(Collected data entries)

════

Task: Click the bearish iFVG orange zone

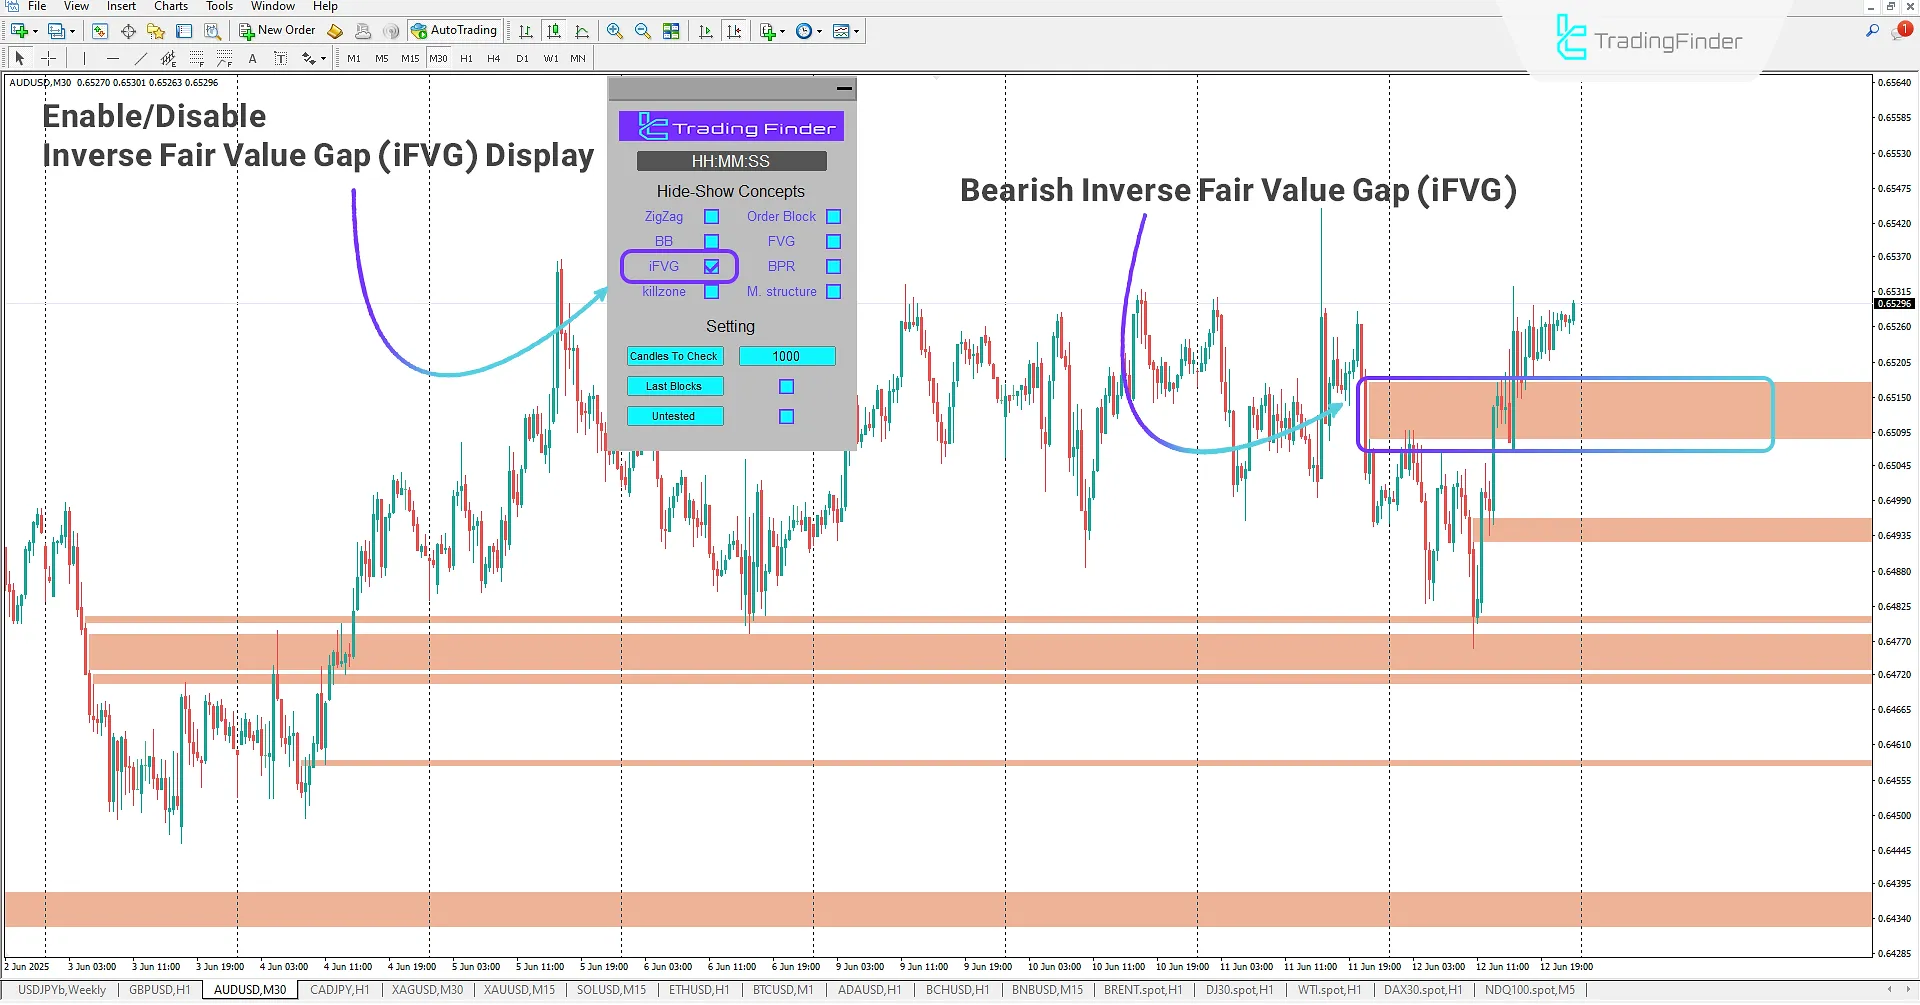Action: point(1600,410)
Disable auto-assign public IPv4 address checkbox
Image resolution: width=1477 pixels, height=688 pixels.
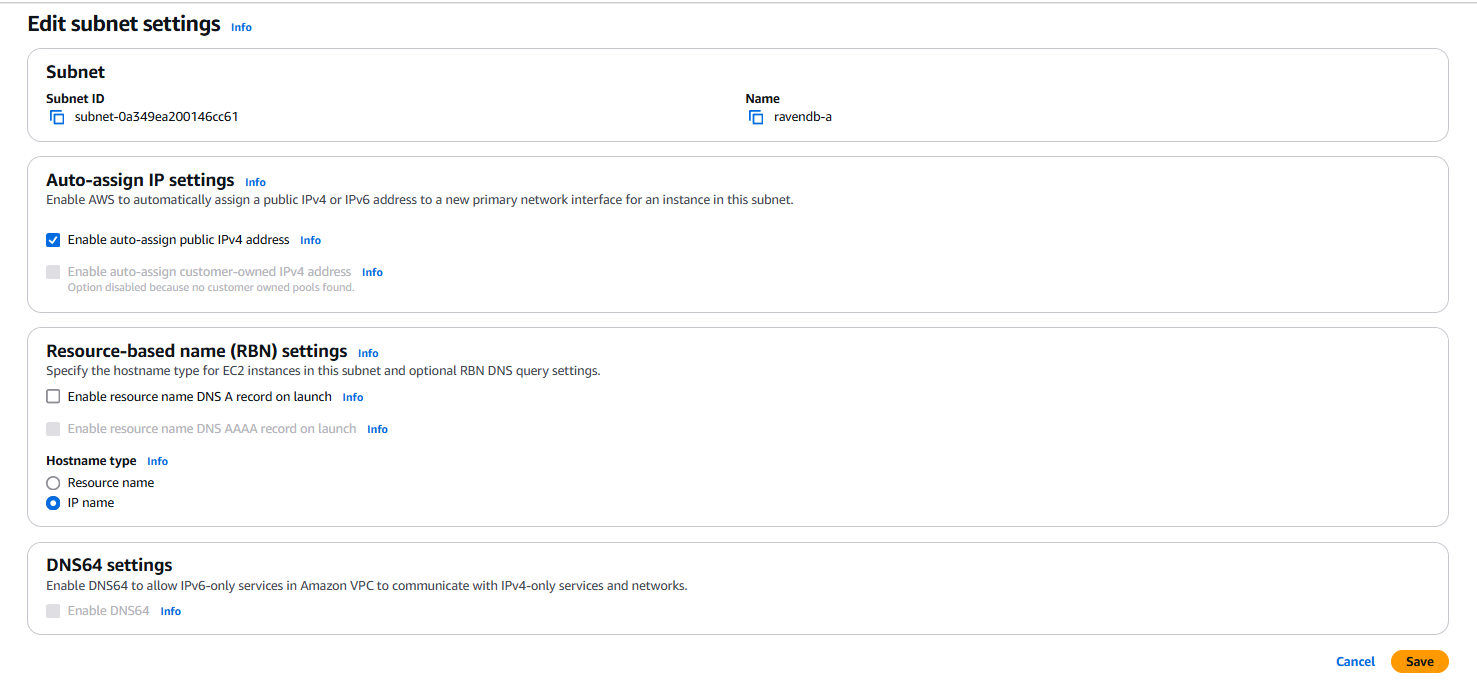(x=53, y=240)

════

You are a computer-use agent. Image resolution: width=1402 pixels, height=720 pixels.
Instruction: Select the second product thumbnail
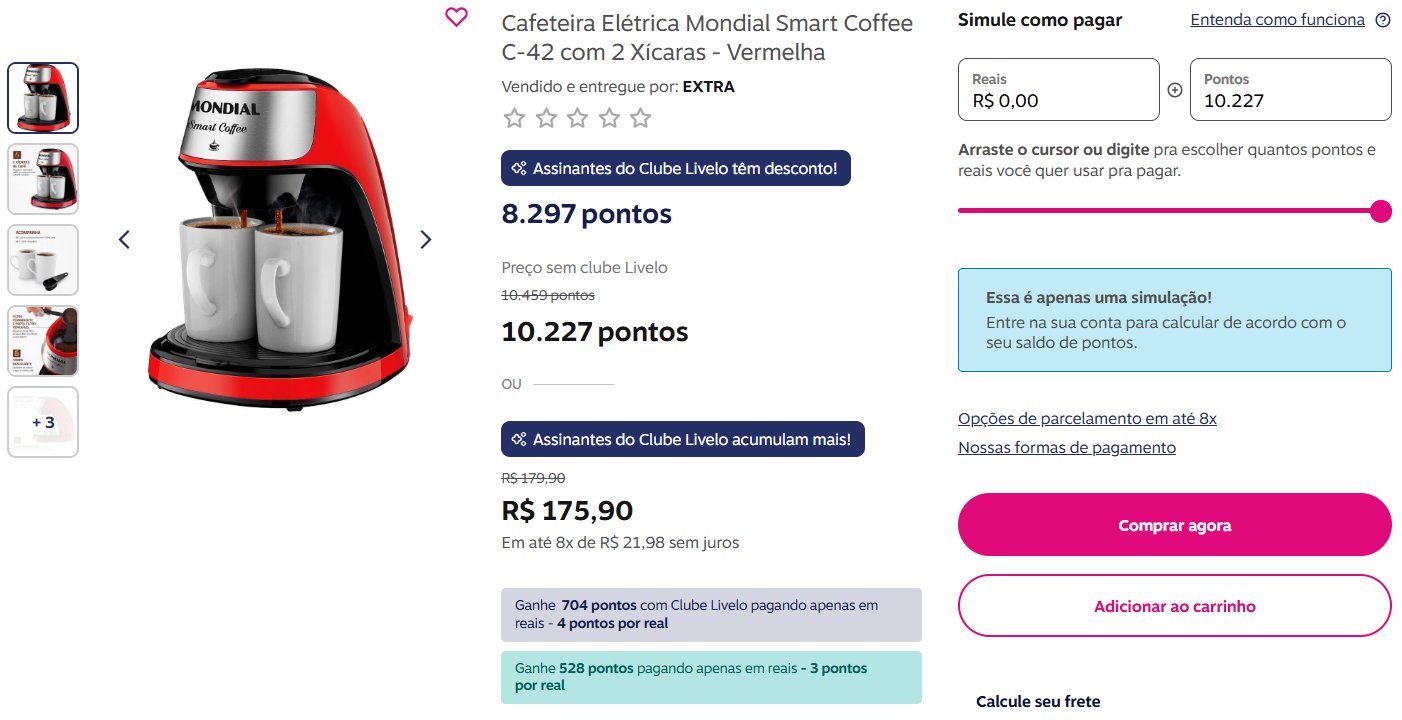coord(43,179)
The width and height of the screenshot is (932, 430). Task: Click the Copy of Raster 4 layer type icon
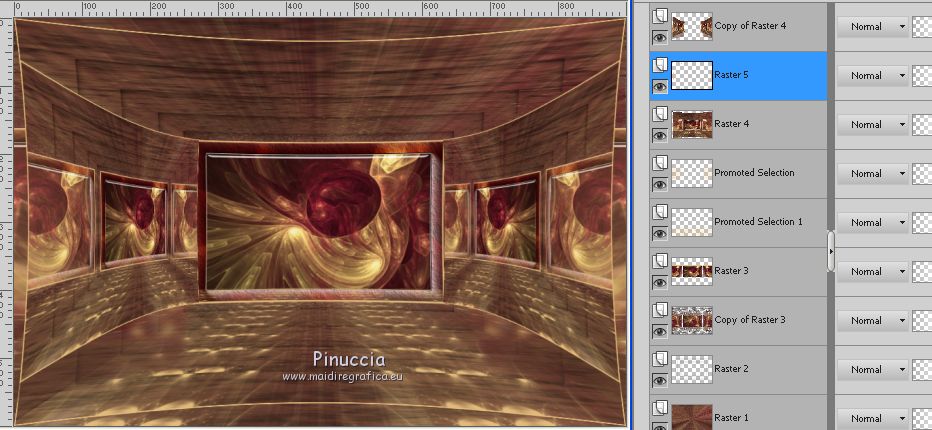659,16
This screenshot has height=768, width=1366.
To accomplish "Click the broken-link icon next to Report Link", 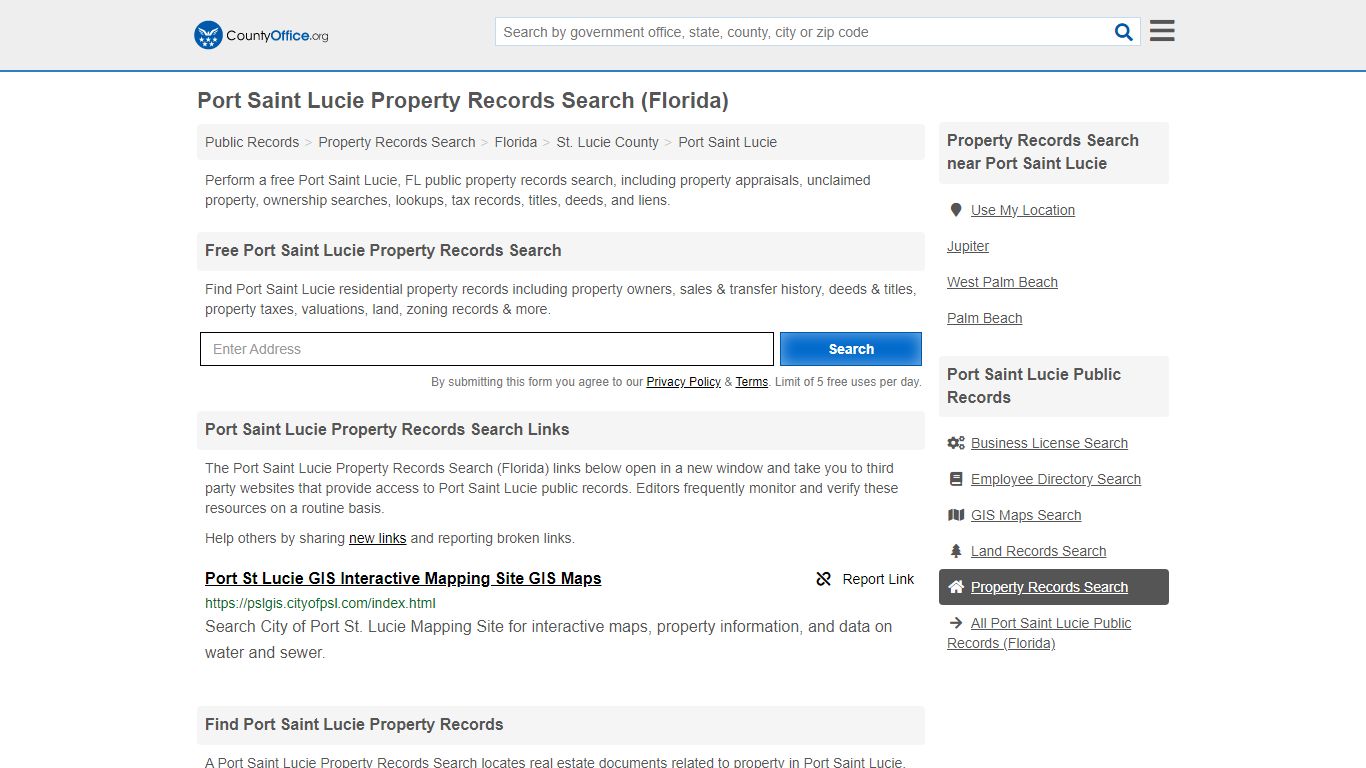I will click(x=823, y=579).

════

_Task_
Nothing but the lines above from the line with "Instruction: Select the" up to and including the line with "This screenshot has height=768, width=1366." should be returned, exactly as written and without pictures.

_Result of the exercise_
Instruction: Select the second product thumbnail
coord(43,179)
The width and height of the screenshot is (932, 430). Task: Click the Copy of Raster 4 layer type icon
659,16
This screenshot has height=768, width=1366.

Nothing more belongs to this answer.